* Prompt *
Every record is to be printed exactly as written; pictures are to be omitted.

* Stored records *
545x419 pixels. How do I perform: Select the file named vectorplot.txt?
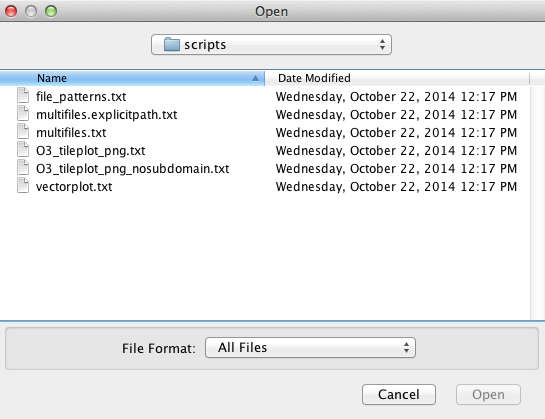(x=74, y=187)
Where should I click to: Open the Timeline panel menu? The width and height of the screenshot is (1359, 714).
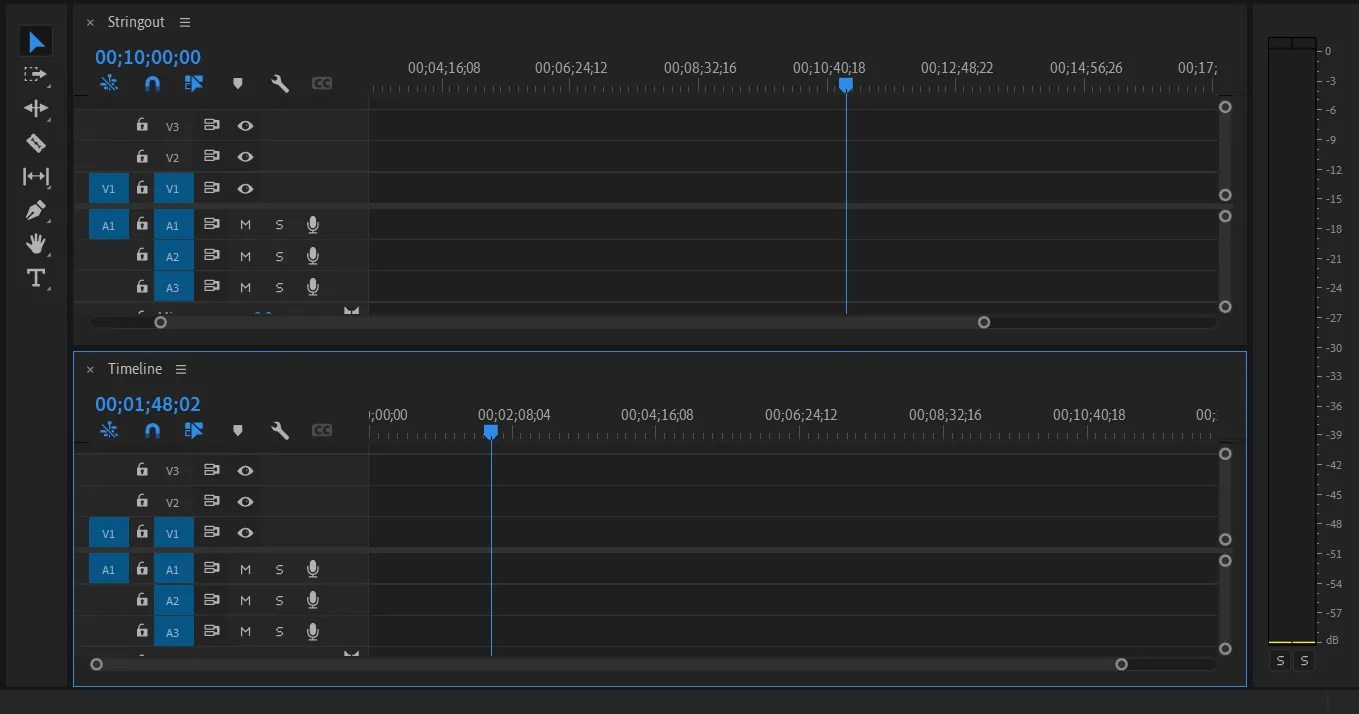click(181, 368)
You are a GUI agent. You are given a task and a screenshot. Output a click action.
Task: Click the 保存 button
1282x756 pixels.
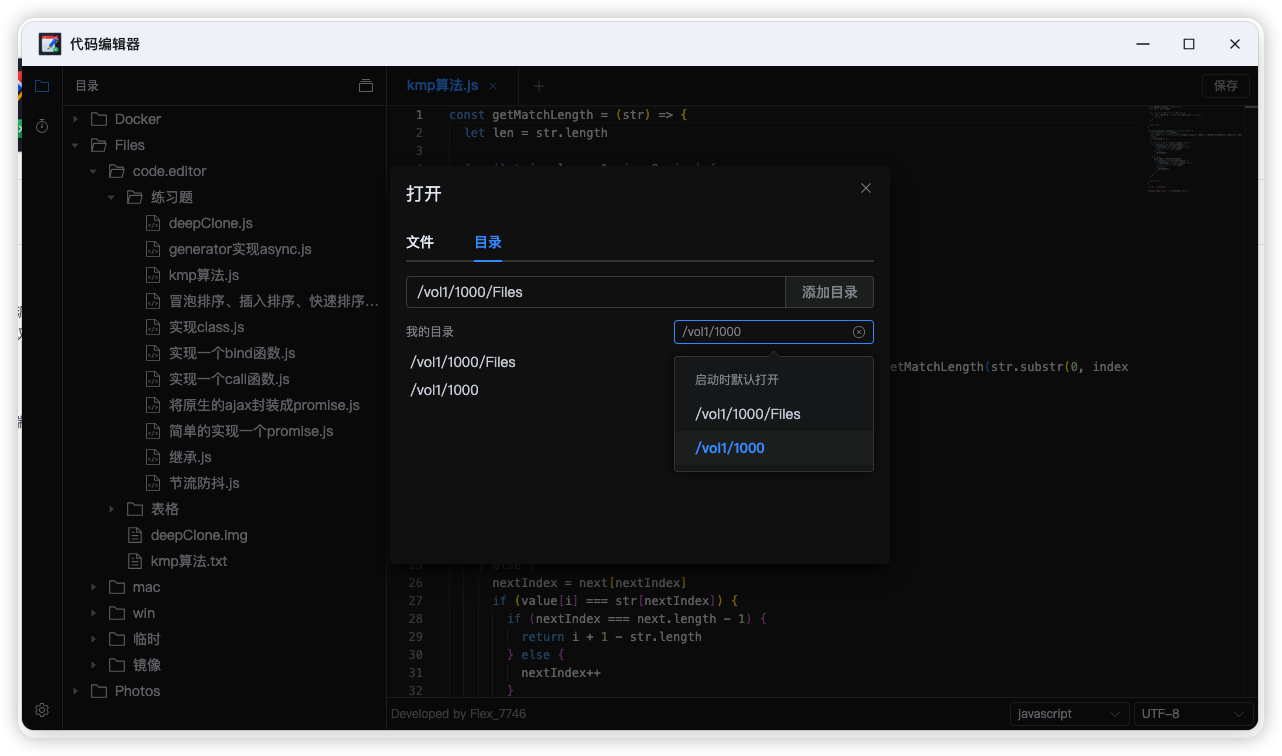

* Solved exercise *
545x419 pixels. How do I perform: Select the file named vectorplot.txt?
(x=74, y=187)
Where should I click to: Open the Timeline panel menu? The width and height of the screenshot is (1359, 714).
click(181, 368)
You are a GUI agent. You are given a task and a screenshot. Output a click action.
Task: Click the 保存 button
1282x756 pixels.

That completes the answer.